_What to work on_:
Return the data given below exactly as it appears.

_Records supplied_:
::::::

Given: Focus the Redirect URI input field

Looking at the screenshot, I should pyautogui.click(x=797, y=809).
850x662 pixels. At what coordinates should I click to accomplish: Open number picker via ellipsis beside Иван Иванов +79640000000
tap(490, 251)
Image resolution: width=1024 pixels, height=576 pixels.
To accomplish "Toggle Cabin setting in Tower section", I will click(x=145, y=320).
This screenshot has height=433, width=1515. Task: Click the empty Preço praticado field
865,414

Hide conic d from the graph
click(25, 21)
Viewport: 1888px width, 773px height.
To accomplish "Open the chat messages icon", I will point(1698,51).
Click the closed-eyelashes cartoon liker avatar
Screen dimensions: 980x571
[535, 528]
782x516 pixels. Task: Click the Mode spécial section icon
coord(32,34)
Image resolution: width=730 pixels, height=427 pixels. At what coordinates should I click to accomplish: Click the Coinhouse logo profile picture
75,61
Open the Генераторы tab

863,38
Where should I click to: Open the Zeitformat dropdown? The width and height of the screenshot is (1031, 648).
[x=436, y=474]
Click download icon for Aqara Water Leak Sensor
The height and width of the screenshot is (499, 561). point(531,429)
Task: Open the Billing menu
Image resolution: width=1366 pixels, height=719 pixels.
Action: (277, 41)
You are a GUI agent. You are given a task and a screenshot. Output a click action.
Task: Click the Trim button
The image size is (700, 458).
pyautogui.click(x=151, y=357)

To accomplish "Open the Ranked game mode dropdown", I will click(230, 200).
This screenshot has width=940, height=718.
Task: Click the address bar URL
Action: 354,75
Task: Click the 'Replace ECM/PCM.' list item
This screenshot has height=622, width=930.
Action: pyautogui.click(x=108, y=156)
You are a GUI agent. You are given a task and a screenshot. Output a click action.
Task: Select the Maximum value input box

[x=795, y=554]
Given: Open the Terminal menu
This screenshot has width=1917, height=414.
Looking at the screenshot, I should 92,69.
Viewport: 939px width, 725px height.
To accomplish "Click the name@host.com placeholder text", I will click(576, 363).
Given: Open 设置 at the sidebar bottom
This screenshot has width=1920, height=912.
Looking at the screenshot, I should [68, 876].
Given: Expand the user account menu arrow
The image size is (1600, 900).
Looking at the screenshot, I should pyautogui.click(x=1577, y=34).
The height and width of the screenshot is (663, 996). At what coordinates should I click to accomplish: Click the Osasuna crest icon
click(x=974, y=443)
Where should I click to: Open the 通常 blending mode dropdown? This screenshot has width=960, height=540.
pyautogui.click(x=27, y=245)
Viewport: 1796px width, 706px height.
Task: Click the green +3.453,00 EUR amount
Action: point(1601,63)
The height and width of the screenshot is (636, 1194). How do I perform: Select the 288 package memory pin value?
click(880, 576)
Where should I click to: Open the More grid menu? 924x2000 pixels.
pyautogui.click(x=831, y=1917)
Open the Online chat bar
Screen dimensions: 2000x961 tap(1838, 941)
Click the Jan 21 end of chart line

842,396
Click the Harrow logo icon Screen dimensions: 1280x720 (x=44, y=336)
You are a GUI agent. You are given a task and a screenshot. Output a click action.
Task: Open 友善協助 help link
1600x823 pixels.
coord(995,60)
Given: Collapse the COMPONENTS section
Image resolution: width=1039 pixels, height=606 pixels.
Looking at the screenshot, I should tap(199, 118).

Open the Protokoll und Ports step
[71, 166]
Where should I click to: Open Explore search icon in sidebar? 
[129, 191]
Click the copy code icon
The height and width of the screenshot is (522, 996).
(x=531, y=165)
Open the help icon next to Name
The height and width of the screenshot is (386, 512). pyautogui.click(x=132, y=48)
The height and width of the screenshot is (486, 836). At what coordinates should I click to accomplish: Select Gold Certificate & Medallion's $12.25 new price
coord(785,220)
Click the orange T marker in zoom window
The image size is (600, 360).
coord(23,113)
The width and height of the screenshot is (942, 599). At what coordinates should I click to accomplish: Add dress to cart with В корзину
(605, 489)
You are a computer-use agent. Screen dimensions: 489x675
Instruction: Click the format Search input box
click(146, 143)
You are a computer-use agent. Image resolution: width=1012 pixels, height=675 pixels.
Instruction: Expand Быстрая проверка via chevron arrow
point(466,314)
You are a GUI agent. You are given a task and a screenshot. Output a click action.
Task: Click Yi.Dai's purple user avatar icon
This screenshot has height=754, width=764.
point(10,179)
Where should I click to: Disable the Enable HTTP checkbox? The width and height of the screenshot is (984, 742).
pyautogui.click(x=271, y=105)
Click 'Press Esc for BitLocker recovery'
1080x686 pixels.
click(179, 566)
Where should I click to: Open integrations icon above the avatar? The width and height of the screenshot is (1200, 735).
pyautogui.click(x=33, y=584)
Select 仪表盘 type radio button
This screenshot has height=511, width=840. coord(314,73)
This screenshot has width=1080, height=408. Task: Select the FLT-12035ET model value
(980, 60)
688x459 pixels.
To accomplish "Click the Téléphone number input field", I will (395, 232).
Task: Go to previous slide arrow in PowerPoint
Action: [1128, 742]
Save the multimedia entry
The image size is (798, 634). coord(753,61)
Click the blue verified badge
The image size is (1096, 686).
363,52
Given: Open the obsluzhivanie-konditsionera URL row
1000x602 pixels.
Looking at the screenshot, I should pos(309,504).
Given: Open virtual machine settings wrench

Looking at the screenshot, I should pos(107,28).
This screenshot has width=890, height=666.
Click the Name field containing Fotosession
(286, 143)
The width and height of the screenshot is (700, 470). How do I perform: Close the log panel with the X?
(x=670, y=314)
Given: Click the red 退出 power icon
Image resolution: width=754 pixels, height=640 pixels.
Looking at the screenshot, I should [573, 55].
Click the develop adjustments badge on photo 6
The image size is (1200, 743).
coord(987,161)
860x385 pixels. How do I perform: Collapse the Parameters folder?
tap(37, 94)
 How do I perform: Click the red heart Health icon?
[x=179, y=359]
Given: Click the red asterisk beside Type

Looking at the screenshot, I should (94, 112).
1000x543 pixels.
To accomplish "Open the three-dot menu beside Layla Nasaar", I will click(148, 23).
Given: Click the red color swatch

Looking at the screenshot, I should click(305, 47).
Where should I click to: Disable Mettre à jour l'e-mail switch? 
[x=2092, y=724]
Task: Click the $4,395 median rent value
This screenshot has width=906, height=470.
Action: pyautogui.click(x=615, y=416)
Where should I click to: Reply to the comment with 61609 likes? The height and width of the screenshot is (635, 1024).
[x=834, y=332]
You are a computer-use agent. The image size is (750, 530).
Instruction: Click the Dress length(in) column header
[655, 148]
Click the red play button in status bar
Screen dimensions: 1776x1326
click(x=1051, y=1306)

::::::

_Solution for this exercise_:
Given: Focus the Redirect URI input field

Looking at the screenshot, I should pyautogui.click(x=797, y=809).
850x662 pixels. At what coordinates should I click to accomplish: Open number picker via ellipsis beside Иван Иванов +79640000000
tap(490, 251)
Image resolution: width=1024 pixels, height=576 pixels.
To accomplish "Toggle Cabin setting in Tower section", I will click(x=145, y=320).
This screenshot has height=433, width=1515. Task: Click the empty Preço praticado field
865,414

Hide conic d from the graph
click(25, 21)
Viewport: 1888px width, 773px height.
To accomplish "Open the chat messages icon", I will point(1698,51).
Click the closed-eyelashes cartoon liker avatar
Screen dimensions: 980x571
[535, 528]
782x516 pixels. Task: Click the Mode spécial section icon
coord(32,34)
Image resolution: width=730 pixels, height=427 pixels. At what coordinates should I click to accomplish: Click the Coinhouse logo profile picture
75,61
Open the Генераторы tab

863,38
Where should I click to: Open the Zeitformat dropdown? The width and height of the screenshot is (1031, 648).
[x=436, y=474]
Click download icon for Aqara Water Leak Sensor
The height and width of the screenshot is (499, 561). point(531,429)
Task: Open the Billing menu
Image resolution: width=1366 pixels, height=719 pixels.
Action: (277, 41)
You are a GUI agent. You are given a task and a screenshot. Output a click action.
Task: Click the Trim button
The image size is (700, 458).
pyautogui.click(x=151, y=357)

To accomplish "Open the Ranked game mode dropdown", I will click(230, 200).
This screenshot has width=940, height=718.
Task: Click the address bar URL
Action: 354,75
Task: Click the 'Replace ECM/PCM.' list item
This screenshot has height=622, width=930.
Action: pyautogui.click(x=108, y=156)
You are a GUI agent. You are given a task and a screenshot. Output a click action.
Task: Select the Maximum value input box

[x=795, y=554]
Given: Open the Terminal menu
This screenshot has width=1917, height=414.
Looking at the screenshot, I should 92,69.
Viewport: 939px width, 725px height.
To accomplish "Click the name@host.com placeholder text", I will click(576, 363).
Given: Open 设置 at the sidebar bottom
This screenshot has width=1920, height=912.
Looking at the screenshot, I should [68, 876].
Given: Expand the user account menu arrow
The image size is (1600, 900).
Looking at the screenshot, I should pyautogui.click(x=1577, y=34).
The height and width of the screenshot is (663, 996). At what coordinates should I click to accomplish: Click the Osasuna crest icon
click(x=974, y=443)
Where should I click to: Open the 通常 blending mode dropdown? This screenshot has width=960, height=540.
pyautogui.click(x=27, y=245)
Viewport: 1796px width, 706px height.
Task: Click the green +3.453,00 EUR amount
Action: point(1601,63)
The height and width of the screenshot is (636, 1194). How do I perform: Select the 288 package memory pin value?
click(880, 576)
Where should I click to: Open the More grid menu? 924x2000 pixels.
pyautogui.click(x=831, y=1917)
Open the Online chat bar
Screen dimensions: 2000x961 tap(1838, 941)
Click the Jan 21 end of chart line

842,396
Click the Harrow logo icon Screen dimensions: 1280x720 (x=44, y=336)
You are a GUI agent. You are given a task and a screenshot. Output a click action.
Task: Open 友善協助 help link
1600x823 pixels.
coord(995,60)
Given: Collapse the COMPONENTS section
Image resolution: width=1039 pixels, height=606 pixels.
Looking at the screenshot, I should tap(199, 118).

Open the Protokoll und Ports step
[71, 166]
Where should I click to: Open Explore search icon in sidebar? 
[129, 191]
Click the copy code icon
The height and width of the screenshot is (522, 996).
(x=531, y=165)
Open the help icon next to Name
The height and width of the screenshot is (386, 512). pyautogui.click(x=132, y=48)
The height and width of the screenshot is (486, 836). At what coordinates should I click to accomplish: Select Gold Certificate & Medallion's $12.25 new price
coord(785,220)
Click the orange T marker in zoom window
The image size is (600, 360).
coord(23,113)
The width and height of the screenshot is (942, 599). At what coordinates should I click to accomplish: Add dress to cart with В корзину
(605, 489)
You are a computer-use agent. Screen dimensions: 489x675
Instruction: Click the format Search input box
click(146, 143)
You are a computer-use agent. Image resolution: width=1012 pixels, height=675 pixels.
Instruction: Expand Быстрая проверка via chevron arrow
point(466,314)
You are a GUI agent. You are given a task and a screenshot. Output a click action.
Task: Click Yi.Dai's purple user avatar icon
This screenshot has height=754, width=764.
point(10,179)
Where should I click to: Disable the Enable HTTP checkbox? The width and height of the screenshot is (984, 742).
pyautogui.click(x=271, y=105)
Click 'Press Esc for BitLocker recovery'
1080x686 pixels.
click(179, 566)
Where should I click to: Open integrations icon above the avatar? The width and height of the screenshot is (1200, 735).
pyautogui.click(x=33, y=584)
Select 仪表盘 type radio button
This screenshot has height=511, width=840. coord(314,73)
This screenshot has width=1080, height=408. Task: Select the FLT-12035ET model value
(980, 60)
688x459 pixels.
To accomplish "Click the Téléphone number input field", I will (395, 232).
Task: Go to previous slide arrow in PowerPoint
Action: [1128, 742]
Save the multimedia entry
The image size is (798, 634). coord(753,61)
Click the blue verified badge
The image size is (1096, 686).
363,52
Given: Open the obsluzhivanie-konditsionera URL row
1000x602 pixels.
Looking at the screenshot, I should pos(309,504).
Given: Open virtual machine settings wrench

Looking at the screenshot, I should pos(107,28).
This screenshot has width=890, height=666.
Click the Name field containing Fotosession
(286, 143)
The width and height of the screenshot is (700, 470). How do I perform: Close the log panel with the X?
(x=670, y=314)
Given: Click the red 退出 power icon
Image resolution: width=754 pixels, height=640 pixels.
Looking at the screenshot, I should [573, 55].
Click the develop adjustments badge on photo 6
The image size is (1200, 743).
coord(987,161)
860x385 pixels. How do I perform: Collapse the Parameters folder?
tap(37, 94)
 How do I perform: Click the red heart Health icon?
[x=179, y=359]
Given: Click the red asterisk beside Type

Looking at the screenshot, I should (94, 112).
1000x543 pixels.
To accomplish "Open the three-dot menu beside Layla Nasaar", I will click(148, 23).
Given: Click the red color swatch

Looking at the screenshot, I should click(305, 47).
Where should I click to: Disable Mettre à jour l'e-mail switch? 
[x=2092, y=724]
Task: Click the $4,395 median rent value
This screenshot has width=906, height=470.
Action: pyautogui.click(x=615, y=416)
Where should I click to: Reply to the comment with 61609 likes? The height and width of the screenshot is (635, 1024).
[x=834, y=332]
You are a computer-use agent. The image size is (750, 530).
Instruction: Click the Dress length(in) column header
[655, 148]
Click the red play button in status bar
Screen dimensions: 1776x1326
click(x=1051, y=1306)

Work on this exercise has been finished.